RealNetworks a également tenté de se lancer dans les jeux mobiles, la reconnaissance faciale et l'intelligence artificielle, pour diversifier leurs revevenus, à la recherche d'un nouveau modèle économique.

L'héritage technique et culturel

Malgré son déclin, l'impact de RealPlayer sur l'industrie technologique reste mémorable sur deux plans.

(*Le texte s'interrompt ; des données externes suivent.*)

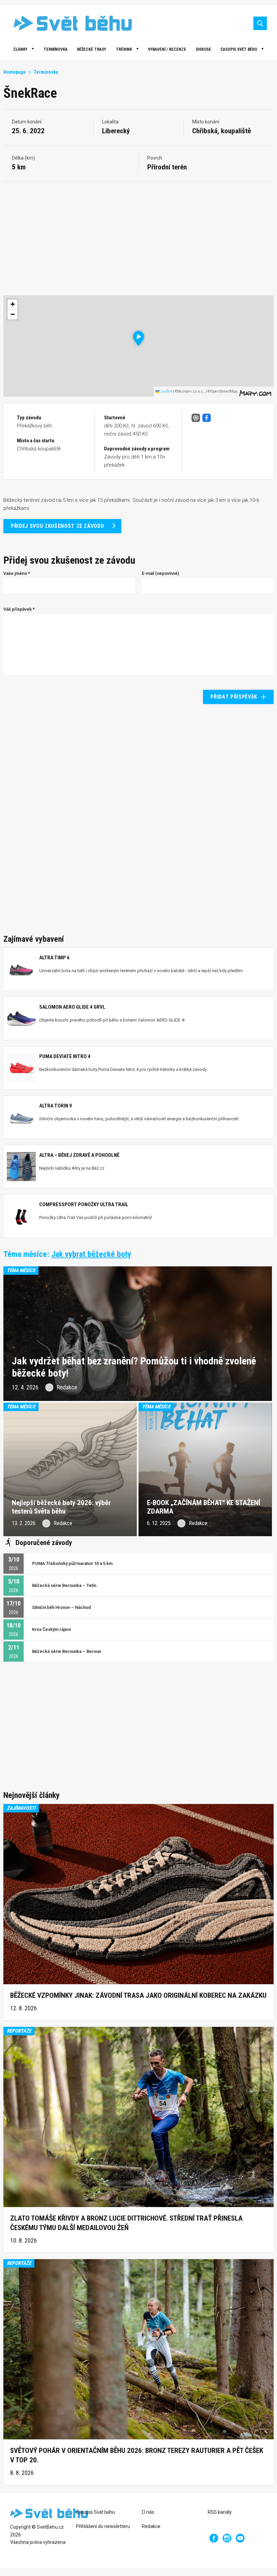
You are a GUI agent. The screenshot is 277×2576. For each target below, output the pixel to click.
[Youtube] (240, 2538)
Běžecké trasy (91, 49)
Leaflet (165, 391)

  1. La plupart des innovations introduites par RealNetworks sont aujourd'hui encore d'actualité : les algorithmes adaptatifs utilisés par Netflix, la synchronisation de YouTube, les techniques de compression optimisées.
  2. Sur le plan culturel, RealPlayer a démocratisé l'accès à l'audio et la vidéo en streaming, permettant à des millions de personnes découvrant internet de faire un tel usage, préparant le terrain pour les suivants : podcasts, concerts en ligne, conférences à distance.

RealPlayer aujourd'hui...

Aujourd'hui, RealPlayer existe toujours, mais dans une forme très différente de son âge d'or. RealNetworks continue d'exister (silencieusement) et de développer et maintenir ce programme qui fonctionne désormais comme un lecteur multimédia traditionnel capable de gérer de nombreux formats. On peut constater sur son site que la société vise les entreprises et - puisque c'est à la mode - promet une intégration d'intelligence artificielle.

RealPlayer 24

L'histoire de RealPlayer est un symbole : l'entreprise a résolu un problème technique complexe et créé un marché entier, mais n'a pas su s'adapter suffisamment rapidement aux évolutions technologiques et aux nouveaux usages, notamment parce que YouTube ou Apple venaient avec leurs contenus, leurs communautés, et non la seule technique. On peut voir néanmoins comme point positif que depuis lors les standards ont repris la main sur ces technologies propriétaires (codecs spécifiques à Real, Flash, etc).